Все остальные дети младше. Так проходит неделя.

***
Однажды утром дозорный приводит Франца. Тот идёт, не опуская рук, и улыбается. Шинель  распахнута. На груди – бинокль.
Мальчик подходит к нему и, с трудом дотянувшись, опускает его руки. Фриц хватает мальчика на руки и прижимает  к груди. Мужики смотрят с удивлением на эту странную встречу.
- Я же говорить, - говорит Франц, - я не хотеть вас убивать, помогать хотеть… меня ваша Мати спасла, этот мальчик… я должен помогать

***
Ночью мальчик и немец  лежат на шинели Франца и смотрят в небо. Звезды  высоко. Немец бормочет что-то по-немецки, читает Гёте, и всё хочет оправдаться. Мальчик ничего не понимает. Просто слушает виноватый или восхищенный голос немца и догадывается, когда тот говорит о звездах, когда оправдывается, когда читает стихи…
«Я обещаю тебе, Франц, что когда-нибудь я обязательно прочту твоего Гёте, -  думает ребенок, - пусть в переводе, но прочту»
А немец не унимается.
И когда-нибудь мальчик узнает, что то, что немец читал, можно перевести примерно так:
«Правым будь, человек,-
милостивым и добрым:
одним этим отличаешься ты
от всех существ,
нам известных»

***
Франц сидит за столом и изучает взрывное устройство.

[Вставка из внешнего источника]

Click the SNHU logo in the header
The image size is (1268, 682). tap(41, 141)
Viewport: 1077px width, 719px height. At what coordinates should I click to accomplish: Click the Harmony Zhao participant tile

Рядом командир и другие партизаны. Франц смотрит на рисунок моста и показывает, куда надо заложить бомбу.
- Пойдешь с нами, Франц, - говорит командир.


***
Громкий взрыв. Комья земли, гравий осыпают сидящего и сжавшегося Франца и командира, оценивающего ситуацию.
- Рухнул, как миленький… Молодец, Франц… - командир смотрит в бинокль Франца на ту сторону моста. Немецкие солдаты поливают из автоматов все кусты с этой стороны. Командир показывает Францу несколько немцев отходящих вдоль насыпи в оккупированную сторону.
- Это солдаты… просто… как я…   
- Это наши враги. И если ты с нами, то и твои тоже, - и командир протягивает Францу оружие.
- Я стрелять не хорошо…
- Знаю, ты инженер… надо…

Некоторое время Франц смотрит куда-то вглубь себя. Командир смотрит на него. Франц стреляет не целясь, - падает немецкий солдат. С его головы падает и катится каска.
- А говоришь, стрелять не умею… да ты – снайпер! – восхищается командир. Франц берет у командира собственный бинокль и смотрит на упавшего. Голова белого альбиноса Ганса слишком узнаваема для Франца…


***
Франц сидит у костерка, курит махорку. К нему подбегает мальчик, садится рядом.
- Ты ж не курил, Франц…

Франц молчит. Мальчик смотрит на его лицо и отчетливо видит слезную дорожку на загорелой и пыльной щеке здоровенного рыжего немца.

***
Франц вспоминает, как они с Гансом смотрели на смутно поблёскивающие в свете фонарей стволы карабинов, пестрые флаги, свешивающиеся из окон, людей в униформах.
Почти все  эти люди были  так же молоды, как Ганс и Франц.  Это было году в тридцать третьем.
В вестибюле выстроился оркестр, готовый войти в зал. За ним колыхался лес знамен.
Плакат: “Астрология, графология, предсказание будущего! Ваш гороскоп за 50 пфеннигов!”  привлекал почти так же, как строгая униформа.  И здесь нарастала толпа.
Потерянные, отсутствующие взгляды людей, желающих увидеть чудо.
Ганс и Франц, такие же «зомби»  берут билеты и входят в зал.  По сцене расхаживает сильный коренастый человек, чуть размахивая руками, время от времени  отпивая глоток воды.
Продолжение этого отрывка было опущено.